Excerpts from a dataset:
•••

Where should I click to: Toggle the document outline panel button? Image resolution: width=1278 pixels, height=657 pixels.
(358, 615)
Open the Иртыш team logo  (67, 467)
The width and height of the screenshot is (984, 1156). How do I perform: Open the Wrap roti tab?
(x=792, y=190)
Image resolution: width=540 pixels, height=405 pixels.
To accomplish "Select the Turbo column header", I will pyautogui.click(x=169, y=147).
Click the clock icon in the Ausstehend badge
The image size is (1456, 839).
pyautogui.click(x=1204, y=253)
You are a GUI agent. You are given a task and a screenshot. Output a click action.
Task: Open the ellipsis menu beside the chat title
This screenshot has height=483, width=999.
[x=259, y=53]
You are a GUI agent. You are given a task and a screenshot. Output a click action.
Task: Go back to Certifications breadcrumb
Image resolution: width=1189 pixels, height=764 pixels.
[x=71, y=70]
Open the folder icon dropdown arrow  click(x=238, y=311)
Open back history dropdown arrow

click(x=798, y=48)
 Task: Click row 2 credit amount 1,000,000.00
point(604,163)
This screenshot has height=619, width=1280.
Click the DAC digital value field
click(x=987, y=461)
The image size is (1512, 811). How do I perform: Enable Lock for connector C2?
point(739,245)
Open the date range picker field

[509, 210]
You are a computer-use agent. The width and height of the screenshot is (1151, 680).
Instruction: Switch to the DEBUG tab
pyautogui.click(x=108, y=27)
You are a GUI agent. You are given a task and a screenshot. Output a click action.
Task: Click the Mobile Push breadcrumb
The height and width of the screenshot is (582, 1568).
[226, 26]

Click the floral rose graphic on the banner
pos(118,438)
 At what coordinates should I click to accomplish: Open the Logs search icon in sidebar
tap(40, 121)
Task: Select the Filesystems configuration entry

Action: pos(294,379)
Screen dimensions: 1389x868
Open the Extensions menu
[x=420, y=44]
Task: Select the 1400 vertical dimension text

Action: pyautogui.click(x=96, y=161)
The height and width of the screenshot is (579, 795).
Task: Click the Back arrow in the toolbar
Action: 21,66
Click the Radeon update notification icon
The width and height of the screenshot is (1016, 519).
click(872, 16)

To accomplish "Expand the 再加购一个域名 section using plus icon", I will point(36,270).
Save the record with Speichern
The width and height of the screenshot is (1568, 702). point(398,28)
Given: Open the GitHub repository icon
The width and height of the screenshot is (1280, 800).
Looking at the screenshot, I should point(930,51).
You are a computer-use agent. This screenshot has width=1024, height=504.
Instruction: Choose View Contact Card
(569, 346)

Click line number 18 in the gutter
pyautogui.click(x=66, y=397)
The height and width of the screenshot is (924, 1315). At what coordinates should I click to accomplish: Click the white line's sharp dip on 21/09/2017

•••

Please give back only the lines between the first line of the entries and the line with "Image resolution: width=540", both ends included, word for word.

YOUR SOLUTION:
Where should I click to: Toggle the document outline panel button? Image resolution: width=1278 pixels, height=657 pixels.
(358, 615)
Open the Иртыш team logo  (67, 467)
The width and height of the screenshot is (984, 1156). How do I perform: Open the Wrap roti tab?
(x=792, y=190)
Image resolution: width=540 pixels, height=405 pixels.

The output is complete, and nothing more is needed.